SpeakerDiarizer#

class montreal_forced_aligner.diarization.speaker_diarizer.SpeakerDiarizer(ivector_extractor_path='speechbrain', expected_num_speakers=0, cluster=True, evaluation_mode=False, cuda=False, use_pca=True, metric='cosine', cluster_type='hdbscan', manifold_algorithm='tsne', distance_threshold=None, score_threshold=None, min_cluster_size=60, max_iterations=10, linkage='average', **kwargs)[source]#

Bases: IvectorCorpusMixin, TopLevelMfaWorker, FileExporterMixin

Class for performing speaker classification, not currently very functional, but is planned to be expanded in the future

Parameters:
  • ivector_extractor_path (str) – Path to ivector extractor model, or “speechbrain”

  • expected_num_speakers (int, optional) – Number of speakers in the corpus, if known

  • cluster (bool) – Flag for whether speakers should be clustered instead of classified

  • evaluation_mode (bool) – Flag for evaluating against existing speaker labels

  • cuda (bool) – Flag for using CUDA for speechbrain models

  • metric (str or DistanceMetric) – One of “cosine”, “plda”, or “euclidean”

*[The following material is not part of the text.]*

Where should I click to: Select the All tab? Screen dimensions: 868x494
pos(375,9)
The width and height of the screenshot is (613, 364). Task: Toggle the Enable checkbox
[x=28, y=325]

  • cluster_type (str or ClusterType) – Clustering algorithm

  • relative_distance_threshold (float) – Threshold to use clustering based on distance

calculate_eer()[source]#

Calculate Equal Error Rate (EER) and threshold for the diarization metric using the ground truth data.

Returns:

  • float – EER

  • float – Threshold of EER

classify_speakers()[source]#

Classify speakers based on ivector or speechbrain model

cluster_utterances()[source]#

Cluster utterances with a ivector or speechbrain model

cluster_utterances_mfa()[source]#

Cluster utterances with a ivector or speechbrain model

compute_speaker_embeddings()[source]#

Generate per-speaker embeddings as the mean over their utterances

evaluate_classification()[source]#

Evaluate and output classification accuracy

evaluate_clustering()[source]#

Compute clustering metric scores and output clustering evaluation results

export_files(output_directory)[source]#

Export files with their new speaker labels

Parameters:

output_directory (str) – Output directory to save files

load_embeddings()[source]#

Load embeddings from a speechbrain model

property num_utts_path#

Path to archive containing number of per training speaker

classmethod parse_parameters(config_path=None, args=None, unknown_args=None)[source]#

Parse parameters for speaker classification from a config path or command-line arguments

Parameters:
  • config_path (Path) – Config path

  • args (dict[str, Any]) – Parsed arguments

  • unknown_args (list[str]) – Optional list of arguments that were not parsed

Returns:

Configuration parameters

Return type:

dict[str, Any]

plda_classification_arguments()[source]#

Generate Job arguments for PldaClassificationFunction

Returns:

Arguments for processing

Return type:

list[PldaClassificationArguments]

refresh_speaker_vectors()[source]#

Refresh speaker vectors following clustering or classification

setup()[source]#

Sets up the corpus and speaker classifier

Raises:

KaldiProcessingError – If there were any errors in running Kaldi binaries

property speaker_ivector_path#

Path to archive containing training speaker ivectors